What makes automated tests/checks flakey?

mwinteringham · 2 December 2023 12:49

Hello all,

I’m back again with another question that I’d love to get people’s thoughts on. Specifically:

What makes automated tests/checks flakey?

I think there are many reasons why tests/checks become flakey, but I’d love to hear individual perspectives and experiences. Do you have any horror stories you could tell about facing flakey tests/chats.

powercoder · 3 December 2023 06:11

When I worked for Elastic, we had automated “functional tests” but these were not functional tests but rather e2e integration tests. We had a custom test harness that spun up elasticsearch, spun up the application under test (Kibana), added test data and did some setup, and then started the Selenium style tests. As you can imagine, tests could fail at any point during any of these processes.

Unexpected latency starting the server.
Server crash.
Unexpected latency setting up test data.
Using hard coded sleep values to ensure state.
Trying to automate tests that are poor candidates.
And much much more!

seasidetesting · 3 December 2023 12:47

An oldie but goodie: Processing dates.

I saw an interesting one not too long ago. Some tests failed when using date differences, even though the server was in the same times time zone as the user at all times. – For some ‘date pairs’ the result was OK, for other combination of a start date and end date they were wrong.

While the user was in the same time zone as the server at all times, it turned out that both changed the time zone now and then – even without moving geographically. Thanks daylight savings time!

That meant an hour might be ‘missing’ in the difference, and therefore a day wasn’t completed. And that caused a month to be considered as not completely passed.

Processing dates and times is harder that you think, even if you think your took that fact into consideration.

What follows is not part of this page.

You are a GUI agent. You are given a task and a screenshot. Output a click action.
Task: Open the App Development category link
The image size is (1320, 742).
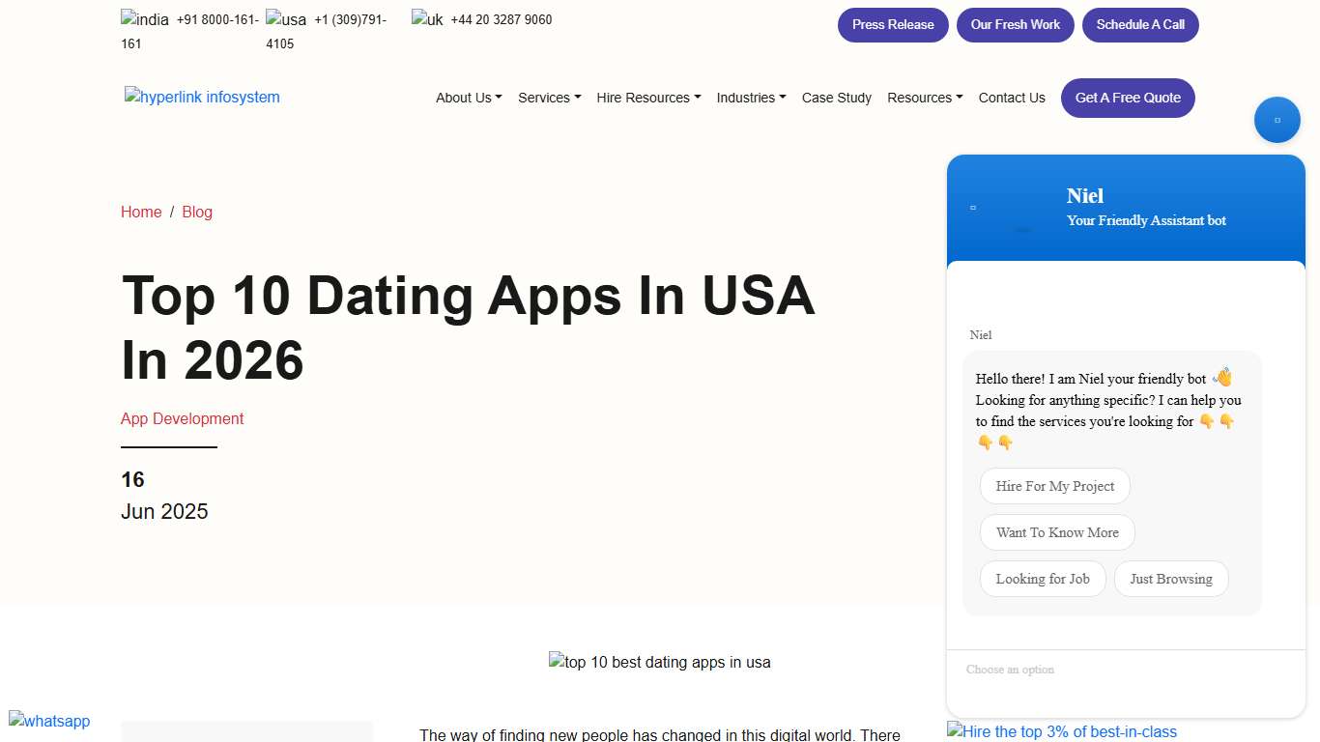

frederickv · 3 December 2023 13:30

As our team finally got our automated test suites under control and quite stable, we merged with another team and “inherited” a bunch of tests which turned out to be flaky.

The flakiness is caused by various reasons:

Poorly written tests with static delays etc … which would always succeed on one system but not always on another
Regression test systems with wildly varying specs and performance, which exposed problems with the robustness of the tests
Issues due to running tests in parallel where one test does seem to impact another
Hard to catch and trigger software issues that occasionally generate test failures
…

The various sources of flakiness are gradually being tackled, but until we get there, this introduces a lot of time wasted trying to identify which failures are genuine, and which ones are flakiness.

brgibb · 3 December 2023 17:31

Latency and other networking/environmental issues are the biggest problem we face when it comes to test flakiness, so agree with you there.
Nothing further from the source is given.